Además que Pere Navarro reconoció en su momento que la supresión del límite podría favorecer la implantación de más radares de tramo. Meses después, la DGT adquirió 180 radares de tramo nuevos.

Semáforo de Tráfico

Mejorar la formación y educación vial. Tanto AEA como el RACE también coinciden en que, para reducir los siniestros, invertir en educación es fundamental.
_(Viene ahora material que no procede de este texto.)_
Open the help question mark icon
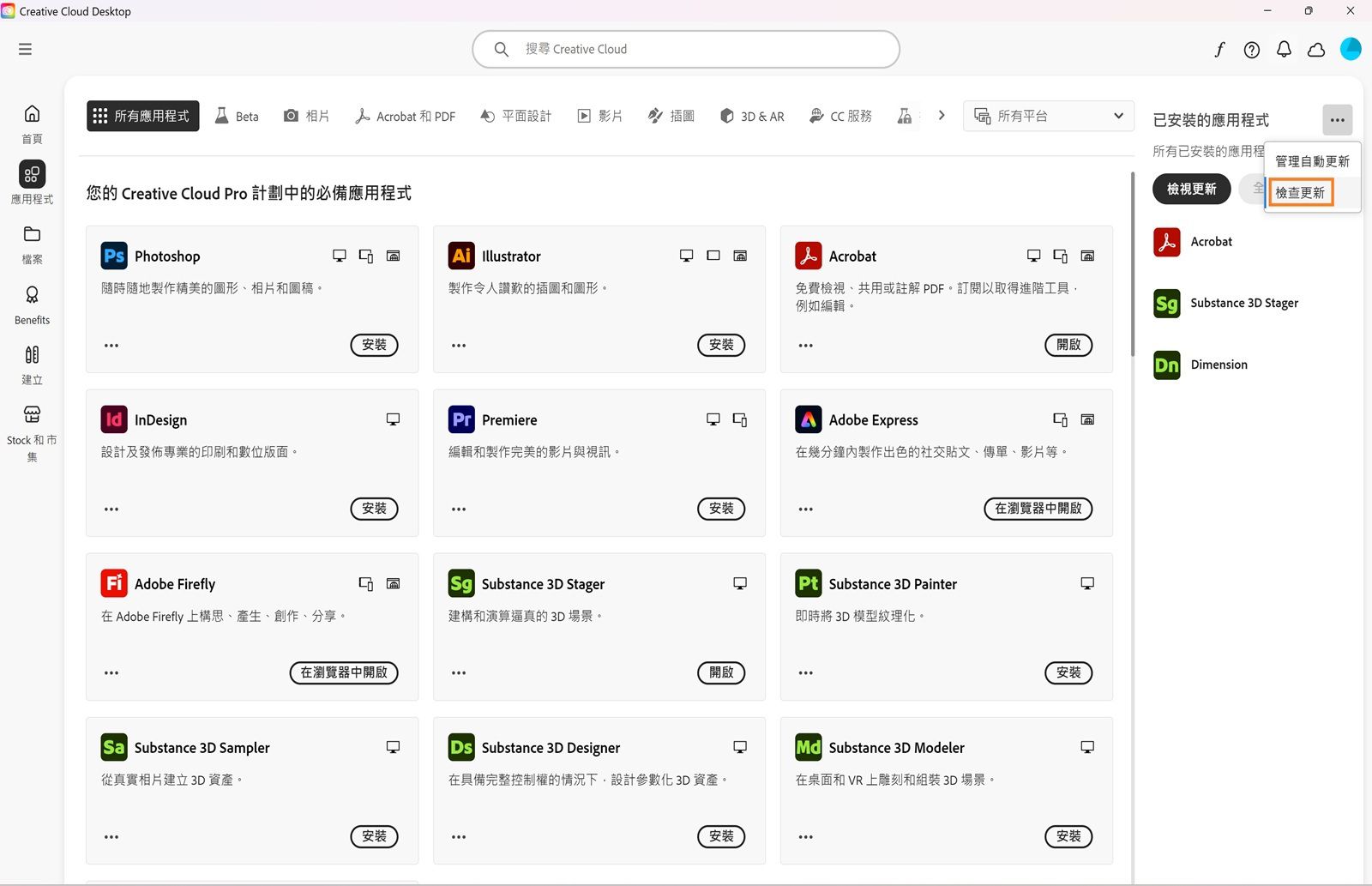click(1252, 50)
Igualmente lo hace Fesvial.

"Es una buena noticia que se haya incluido educación vial como materia evaluable en las escuelas después de 30 años", explica Arnaldo, "pero este proceso debe ser continúo, desde comenzar como peatón hasta que se pasa a conducir vehículos de motor". Por su parte el RACE señala que es fundamental "apostar por la formación y concienciación de los automovilistas".

Y desde la Confederación Nacional de Autoescuelas (CNAE) se ha propuesto que en las clases prácticas se exija un mínimo de kilometraje en convencionales para que se acredite que, al obtener el carnet, se es "plenamente capaz de circular por las carreteras convencionales".

Al final, saber cómo adelantar en vías de un solo carril por sentido es primordial, ya que realizar esta maniobra con seguridad depende en gran parte depende del conductor: valorar si la visibilidad es correcta o calcular si se tiene margen suficiente respecto al resto de vehículos que circulan y en base a las limitaciones del propio vehículo.

Para Fesvial es importante la concienciación vial dirigida a todos los colectivos, con el acento puesto en el consumo de alcohol y drogas al volante. También la formación vial en las autoescuelas, que Llamazares Robles señala como de las más arcaicas de Europa.

Asimismo valora positivamente que se haya incluido la educación vial como materia obligatoria en primaria, secundaria y bachillerato. Pero, como Arnaldo, considera que debería mantenerse "durante todo el ciclo vital hasta alcanzar edades más avanzadas, para refrescar o actualizar conocimientos y aptitudes".

Tecnología conectada coche y carretera

Coches más modernos. Para el club automovilístico, otro aspecto primordial es alejar de la carretera los vehículos más antiguos, con menor tecnología de seguridad tanto activa como pasiva.

"La media de edad de nuestro parque es de 13,5 años", detallan desde el RACE. Y AEA es de la misma opinión, pues considera que la tecnología puede ayudar a salvar vidas. Y pone de ejemplo el móvil: "Si en vez de subir las multas por usar el teléfono en el coche se impidiera que esta tecnología estuviera activa mientras se circula, sería más efectivo".

No obstante, en este punto hay que tener en cuenta que el mercado está como está: ante los precios desorbitados sumado a la crisis aún presente, muchos consumidores solo pueden optar a modelos de segunda mano de más de 10 años.

Por nuestra parte, la conclusión sigue siendo la misma a la que hemos llegado en anteriores reflexiones sobre la accidentalidad en convencionales: aplicar medidas que mejoren la convivencia en las carreteras y no solo las que lleven la multa de por medio.

Además de que se analice el por qué del repunte de muertes cuando toca. Algo que brilla por su ausencia cada vez que se presenta un balance de siniestralidad.